_WORK INSTRUCTION:_
Could you copy exactly the lines from the one containing "You are a GUI" through the last line of the records, leaving out every picture?

(Stored data entries)
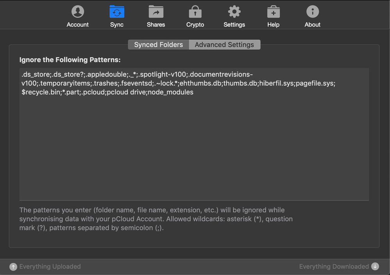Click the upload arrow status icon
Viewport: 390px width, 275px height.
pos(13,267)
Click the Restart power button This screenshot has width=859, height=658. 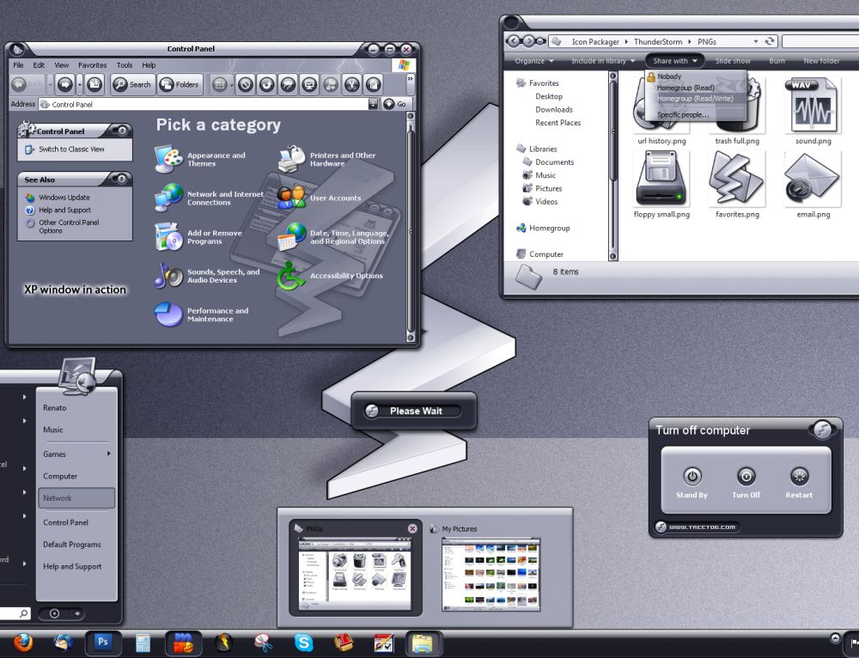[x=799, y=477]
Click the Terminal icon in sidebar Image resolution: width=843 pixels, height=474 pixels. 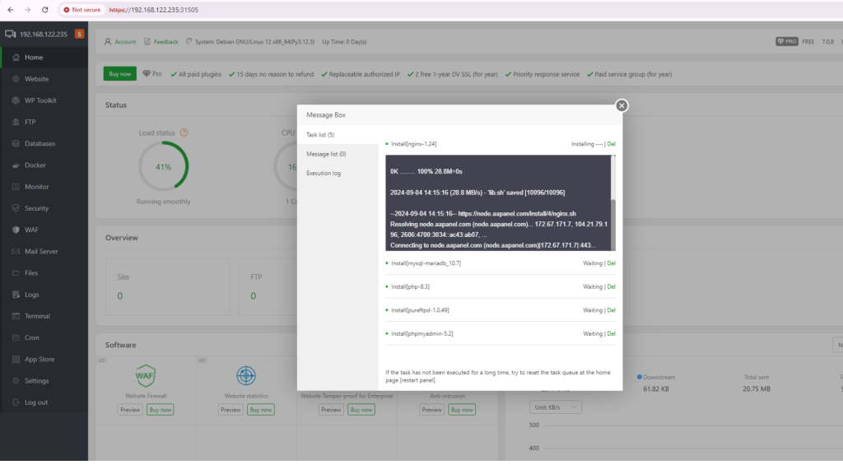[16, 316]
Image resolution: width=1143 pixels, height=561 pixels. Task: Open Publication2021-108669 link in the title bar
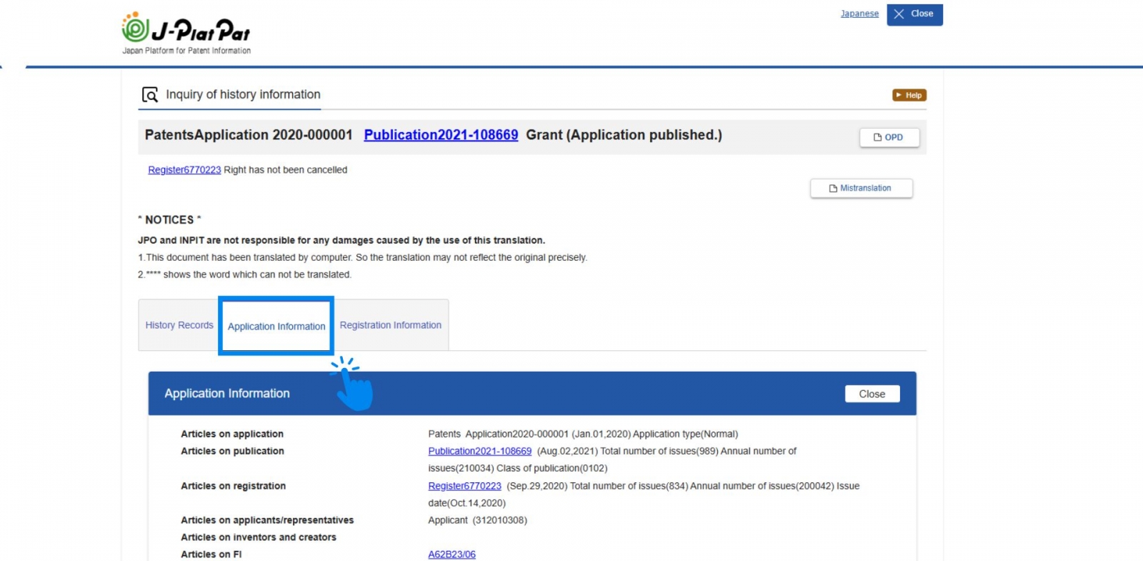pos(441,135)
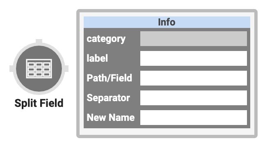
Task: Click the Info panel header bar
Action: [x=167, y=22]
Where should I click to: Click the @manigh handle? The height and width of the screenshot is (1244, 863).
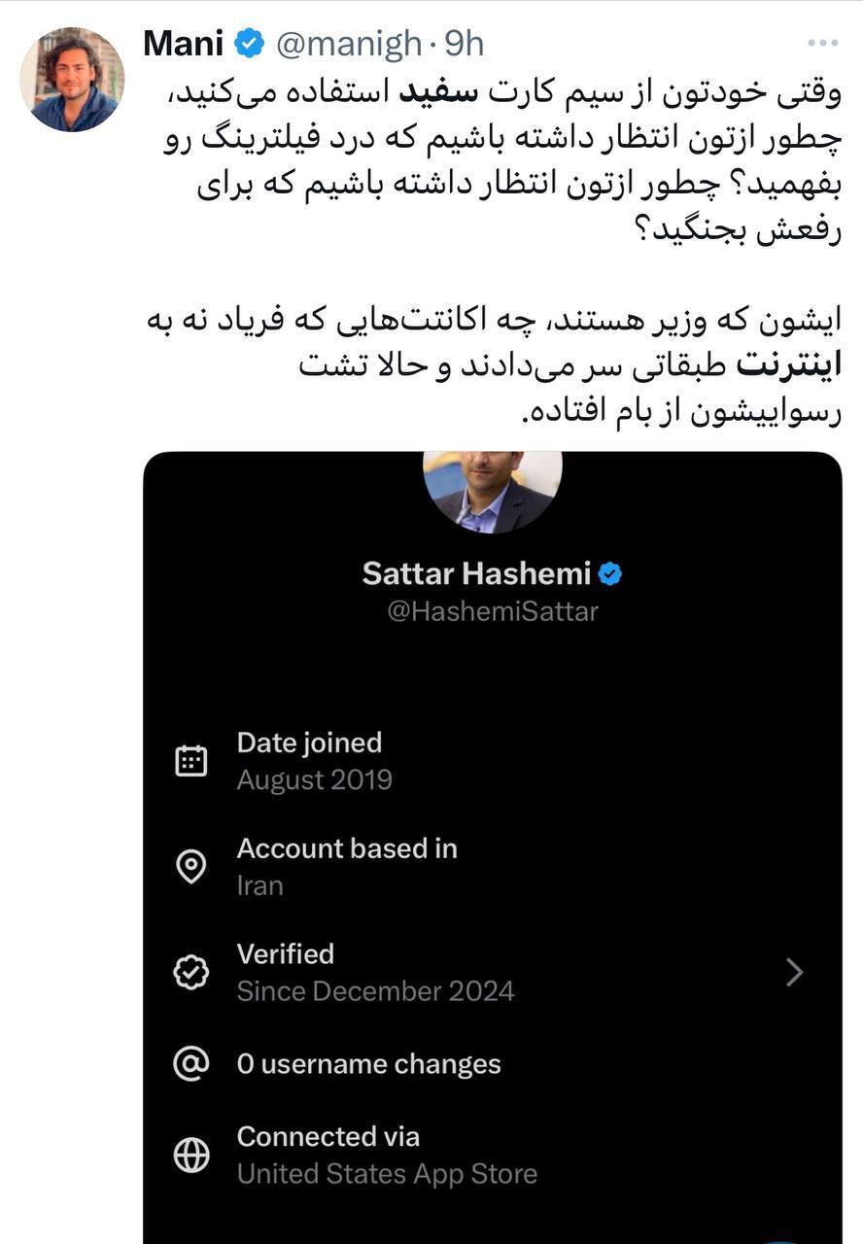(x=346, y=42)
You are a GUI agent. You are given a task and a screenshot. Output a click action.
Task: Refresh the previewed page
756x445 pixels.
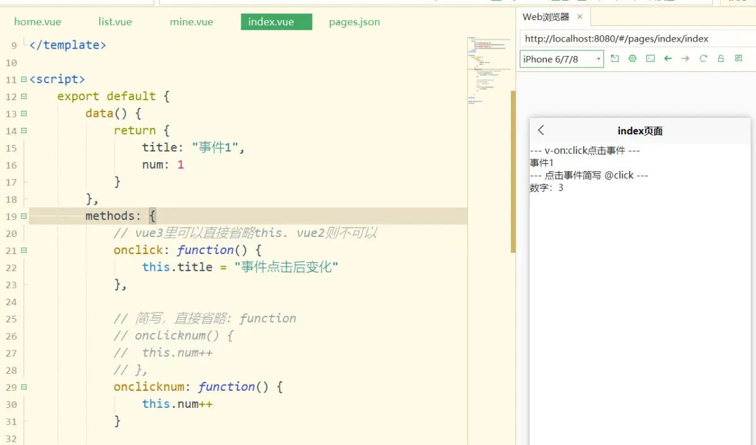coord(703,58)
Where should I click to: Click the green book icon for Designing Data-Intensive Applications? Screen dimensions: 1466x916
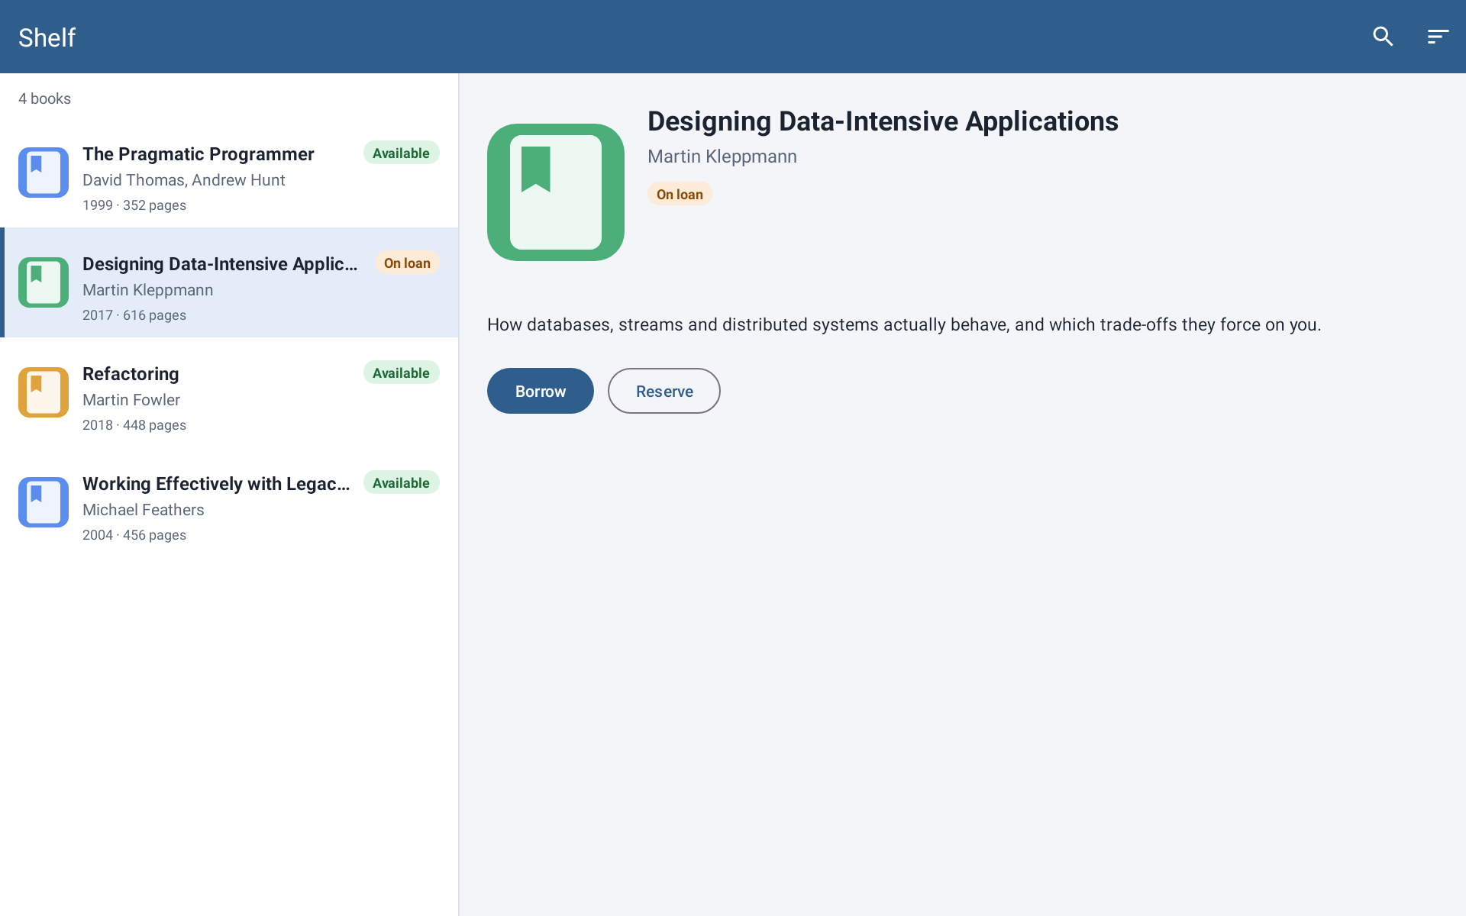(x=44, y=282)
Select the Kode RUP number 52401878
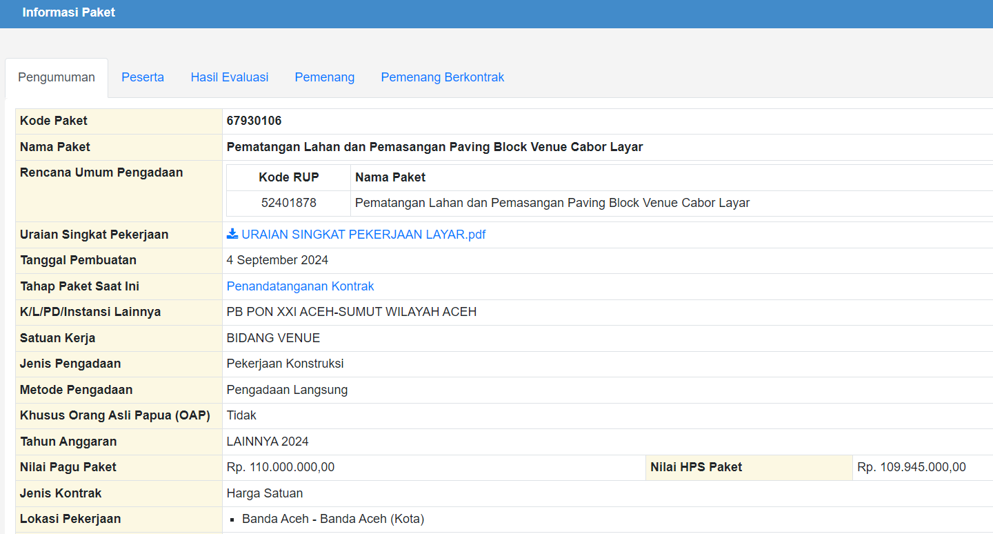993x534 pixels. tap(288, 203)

_OUTPUT FOR THIS TASK:_
You are a GUI agent. You are given a task and a screenshot. Output a click action.
Task: Refresh the previewed page
756x445 pixels.
coord(703,58)
Where should I click to: Click the green book icon for Designing Data-Intensive Applications? Screen dimensions: 1466x916
(x=44, y=282)
Select the Kode RUP number 52401878
993x534 pixels. tap(288, 203)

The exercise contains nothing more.